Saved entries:
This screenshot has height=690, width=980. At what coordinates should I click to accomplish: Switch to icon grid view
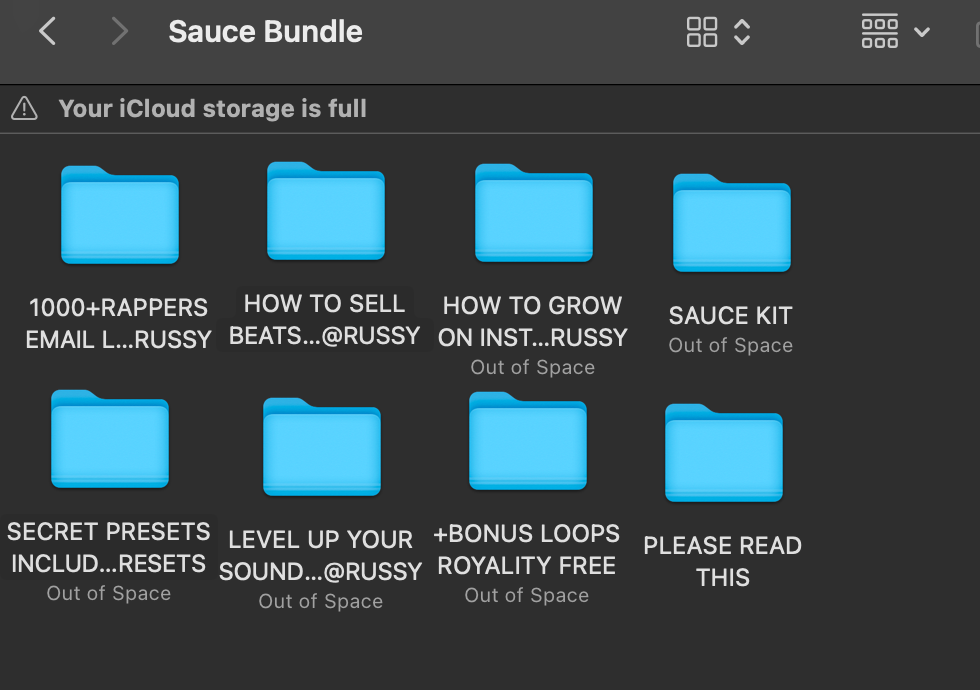(702, 32)
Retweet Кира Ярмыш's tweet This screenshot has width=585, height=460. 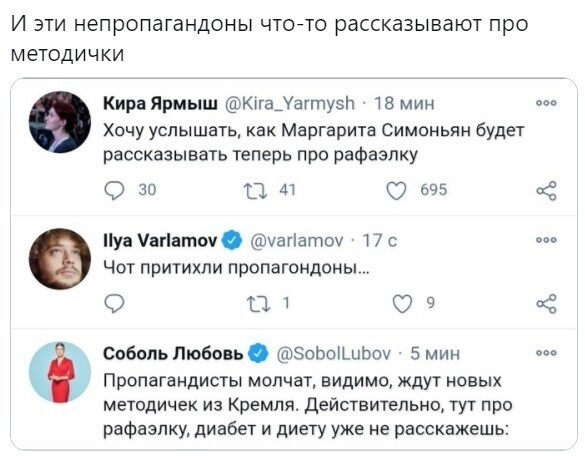click(255, 190)
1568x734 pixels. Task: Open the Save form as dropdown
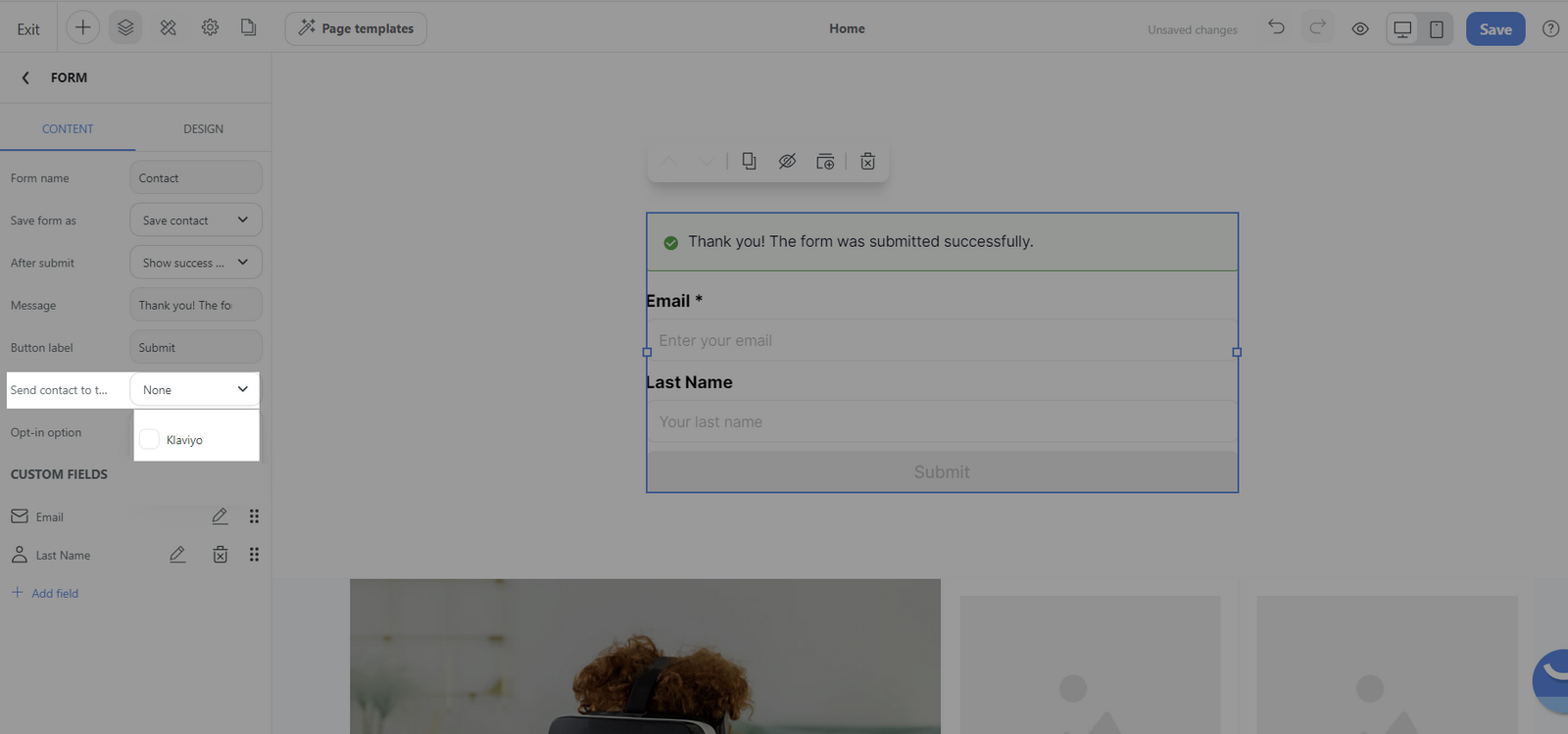[x=195, y=220]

Task to carry out:
Only the lines from the line that contains "1568x734 pixels. Task: Open" through the end of the entries are to be written out, exactly and without pictures, both ends included.

Solution:
1568x734 pixels. Task: Open the Save form as dropdown
[x=195, y=220]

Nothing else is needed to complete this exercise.